A critical party is missing from the group of governments and public agencies that are agreeing to protect central Idaho’s night skies. It’s the state of Idaho.
The state has not acknowledged the value of night skies protection in central Idaho. Without that acknowledgement and a commitment to protection, the state could destroy the views of the Milky Way that have already disappeared for 99 percent of the earth’s population.
The U.S. Forest Service, Blaine County and the cities of Ketchum, Sun Valley and Stanley have hammered out a memorandum of understanding that commits them to collaborate to protect the area’s dark skies from light pollution. Idaho is missing from the agreement.
The MOU is a baby step that simply states the commitment of the parties to protect night skies. It has no teeth and relies on the goodwill and ordinances put in place by the county and the cities. Nonetheless, it’s a good first step.
A second step is for Idaho to sign on. The state owns property within the Sawtooth National Recreation Area and within Blaine County. The state has regularly refused to bring operations on state property into compliance with local ordinances and has rejected local sensibilities.

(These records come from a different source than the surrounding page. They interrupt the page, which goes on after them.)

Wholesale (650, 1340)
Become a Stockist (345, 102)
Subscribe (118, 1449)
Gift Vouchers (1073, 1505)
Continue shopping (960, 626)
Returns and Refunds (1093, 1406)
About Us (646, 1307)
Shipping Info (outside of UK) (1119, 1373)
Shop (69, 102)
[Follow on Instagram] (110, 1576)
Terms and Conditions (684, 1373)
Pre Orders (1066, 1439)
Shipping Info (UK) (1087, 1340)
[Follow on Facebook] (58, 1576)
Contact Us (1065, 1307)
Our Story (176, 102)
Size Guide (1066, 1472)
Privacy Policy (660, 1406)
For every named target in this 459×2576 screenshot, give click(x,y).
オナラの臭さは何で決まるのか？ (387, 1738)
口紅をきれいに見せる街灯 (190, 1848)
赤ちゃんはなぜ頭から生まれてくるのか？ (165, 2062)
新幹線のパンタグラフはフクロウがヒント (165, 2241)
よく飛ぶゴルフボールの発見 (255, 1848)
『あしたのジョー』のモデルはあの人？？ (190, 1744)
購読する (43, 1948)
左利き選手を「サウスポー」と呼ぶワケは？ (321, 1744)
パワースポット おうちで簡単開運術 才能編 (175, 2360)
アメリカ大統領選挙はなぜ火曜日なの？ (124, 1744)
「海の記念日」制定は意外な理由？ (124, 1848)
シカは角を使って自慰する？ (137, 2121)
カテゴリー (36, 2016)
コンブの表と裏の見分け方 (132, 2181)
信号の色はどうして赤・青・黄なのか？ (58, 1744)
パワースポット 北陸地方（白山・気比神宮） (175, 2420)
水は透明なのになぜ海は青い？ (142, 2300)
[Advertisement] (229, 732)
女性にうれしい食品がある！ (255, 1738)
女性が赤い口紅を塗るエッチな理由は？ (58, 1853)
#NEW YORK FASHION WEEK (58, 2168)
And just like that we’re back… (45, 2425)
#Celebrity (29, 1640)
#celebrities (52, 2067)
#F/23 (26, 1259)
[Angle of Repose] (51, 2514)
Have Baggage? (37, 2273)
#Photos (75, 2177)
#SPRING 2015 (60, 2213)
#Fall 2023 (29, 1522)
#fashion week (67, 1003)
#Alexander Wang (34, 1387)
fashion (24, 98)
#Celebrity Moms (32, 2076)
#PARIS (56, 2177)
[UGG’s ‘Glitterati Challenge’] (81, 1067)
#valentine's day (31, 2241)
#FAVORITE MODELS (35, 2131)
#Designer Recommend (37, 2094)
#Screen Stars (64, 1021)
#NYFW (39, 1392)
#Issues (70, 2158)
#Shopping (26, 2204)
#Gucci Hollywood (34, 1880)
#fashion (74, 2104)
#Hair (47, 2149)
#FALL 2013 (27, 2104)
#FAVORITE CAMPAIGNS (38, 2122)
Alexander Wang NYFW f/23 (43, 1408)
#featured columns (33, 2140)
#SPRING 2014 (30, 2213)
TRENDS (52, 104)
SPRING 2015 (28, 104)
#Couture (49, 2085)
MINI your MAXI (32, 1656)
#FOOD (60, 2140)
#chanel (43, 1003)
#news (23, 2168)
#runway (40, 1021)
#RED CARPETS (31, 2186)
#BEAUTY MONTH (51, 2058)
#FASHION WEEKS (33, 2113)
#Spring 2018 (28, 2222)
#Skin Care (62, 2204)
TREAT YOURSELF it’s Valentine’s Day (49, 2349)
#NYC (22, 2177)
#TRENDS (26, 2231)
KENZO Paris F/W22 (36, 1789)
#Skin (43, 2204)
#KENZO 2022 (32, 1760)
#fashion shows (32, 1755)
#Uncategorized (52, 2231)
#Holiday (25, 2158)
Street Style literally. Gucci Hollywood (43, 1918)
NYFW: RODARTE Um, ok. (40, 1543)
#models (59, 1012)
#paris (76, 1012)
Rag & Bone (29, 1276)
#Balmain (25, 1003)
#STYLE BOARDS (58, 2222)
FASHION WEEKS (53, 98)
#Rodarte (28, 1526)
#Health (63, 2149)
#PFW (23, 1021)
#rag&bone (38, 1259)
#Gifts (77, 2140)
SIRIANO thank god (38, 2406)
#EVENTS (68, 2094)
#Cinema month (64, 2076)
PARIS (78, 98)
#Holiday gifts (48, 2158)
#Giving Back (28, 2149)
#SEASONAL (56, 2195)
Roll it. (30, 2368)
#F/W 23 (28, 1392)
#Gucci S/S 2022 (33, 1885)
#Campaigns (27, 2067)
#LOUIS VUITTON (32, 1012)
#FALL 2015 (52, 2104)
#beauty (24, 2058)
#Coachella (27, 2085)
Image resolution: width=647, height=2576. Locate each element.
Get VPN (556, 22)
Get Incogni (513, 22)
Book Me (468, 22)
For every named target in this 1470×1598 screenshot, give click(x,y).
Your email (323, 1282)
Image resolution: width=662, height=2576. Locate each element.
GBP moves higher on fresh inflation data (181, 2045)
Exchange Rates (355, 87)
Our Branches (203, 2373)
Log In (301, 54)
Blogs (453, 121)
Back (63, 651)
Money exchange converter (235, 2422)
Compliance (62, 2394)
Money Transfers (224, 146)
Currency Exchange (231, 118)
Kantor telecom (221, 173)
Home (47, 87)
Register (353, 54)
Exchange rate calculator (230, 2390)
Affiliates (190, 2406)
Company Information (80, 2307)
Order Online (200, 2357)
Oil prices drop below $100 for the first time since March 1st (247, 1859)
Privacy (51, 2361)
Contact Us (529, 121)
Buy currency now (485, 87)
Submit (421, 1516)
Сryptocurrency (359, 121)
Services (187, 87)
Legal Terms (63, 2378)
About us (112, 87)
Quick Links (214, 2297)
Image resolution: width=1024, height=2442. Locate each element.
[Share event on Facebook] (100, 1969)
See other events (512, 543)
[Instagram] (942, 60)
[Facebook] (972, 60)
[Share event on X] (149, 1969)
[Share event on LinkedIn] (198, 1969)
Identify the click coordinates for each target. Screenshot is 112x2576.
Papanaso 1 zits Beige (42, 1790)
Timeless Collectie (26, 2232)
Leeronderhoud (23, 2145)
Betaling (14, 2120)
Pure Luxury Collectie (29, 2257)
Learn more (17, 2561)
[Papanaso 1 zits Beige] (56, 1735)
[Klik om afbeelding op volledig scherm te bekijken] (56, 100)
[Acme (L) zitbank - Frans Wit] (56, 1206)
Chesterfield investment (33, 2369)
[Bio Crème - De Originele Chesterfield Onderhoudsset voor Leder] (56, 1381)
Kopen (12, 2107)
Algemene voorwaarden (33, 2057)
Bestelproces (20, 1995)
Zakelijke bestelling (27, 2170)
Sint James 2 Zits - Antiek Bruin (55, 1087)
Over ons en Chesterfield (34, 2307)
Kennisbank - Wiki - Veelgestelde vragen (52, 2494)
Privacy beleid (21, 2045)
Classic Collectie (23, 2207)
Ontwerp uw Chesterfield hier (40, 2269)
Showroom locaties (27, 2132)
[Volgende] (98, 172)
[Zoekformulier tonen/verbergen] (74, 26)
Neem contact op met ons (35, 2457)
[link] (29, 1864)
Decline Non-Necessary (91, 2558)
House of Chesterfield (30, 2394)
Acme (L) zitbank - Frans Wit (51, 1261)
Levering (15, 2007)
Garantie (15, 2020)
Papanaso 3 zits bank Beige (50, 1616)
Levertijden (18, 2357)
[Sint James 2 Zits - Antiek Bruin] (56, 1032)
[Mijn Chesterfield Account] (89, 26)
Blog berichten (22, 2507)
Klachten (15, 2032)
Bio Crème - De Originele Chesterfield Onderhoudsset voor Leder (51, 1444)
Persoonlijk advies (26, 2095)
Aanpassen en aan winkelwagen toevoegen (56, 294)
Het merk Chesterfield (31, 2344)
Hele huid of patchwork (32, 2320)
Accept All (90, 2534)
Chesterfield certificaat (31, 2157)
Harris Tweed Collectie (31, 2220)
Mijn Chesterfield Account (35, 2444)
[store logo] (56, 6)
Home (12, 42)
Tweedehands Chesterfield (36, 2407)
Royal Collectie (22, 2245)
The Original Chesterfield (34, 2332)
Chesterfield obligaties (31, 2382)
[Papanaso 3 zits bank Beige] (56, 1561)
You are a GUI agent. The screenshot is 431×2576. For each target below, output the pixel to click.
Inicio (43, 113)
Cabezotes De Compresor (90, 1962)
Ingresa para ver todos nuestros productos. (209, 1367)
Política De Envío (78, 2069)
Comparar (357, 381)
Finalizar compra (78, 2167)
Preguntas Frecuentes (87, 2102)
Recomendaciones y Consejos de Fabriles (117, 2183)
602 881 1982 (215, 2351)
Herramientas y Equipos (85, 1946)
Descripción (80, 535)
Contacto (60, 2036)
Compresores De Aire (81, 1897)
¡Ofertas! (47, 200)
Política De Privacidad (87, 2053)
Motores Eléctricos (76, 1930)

The state’s gravel pit on Fourth of July Creek Road within the SNRA, constructed in 2006, is a case in point. The state rebuffed Forest Service concerns and operated the pit with blazing commercial lighting 24 hours a day.
Yellowstone National Park’s wildlife attracts visitors from around the world. As central Idaho’s Dark Sky Reserve becomes better known, it will do the same.
Idaho should be a friend, not a foe, of the last remaining views of the Milky Way. Gov. Brad Little should commit state agencies to protecting them.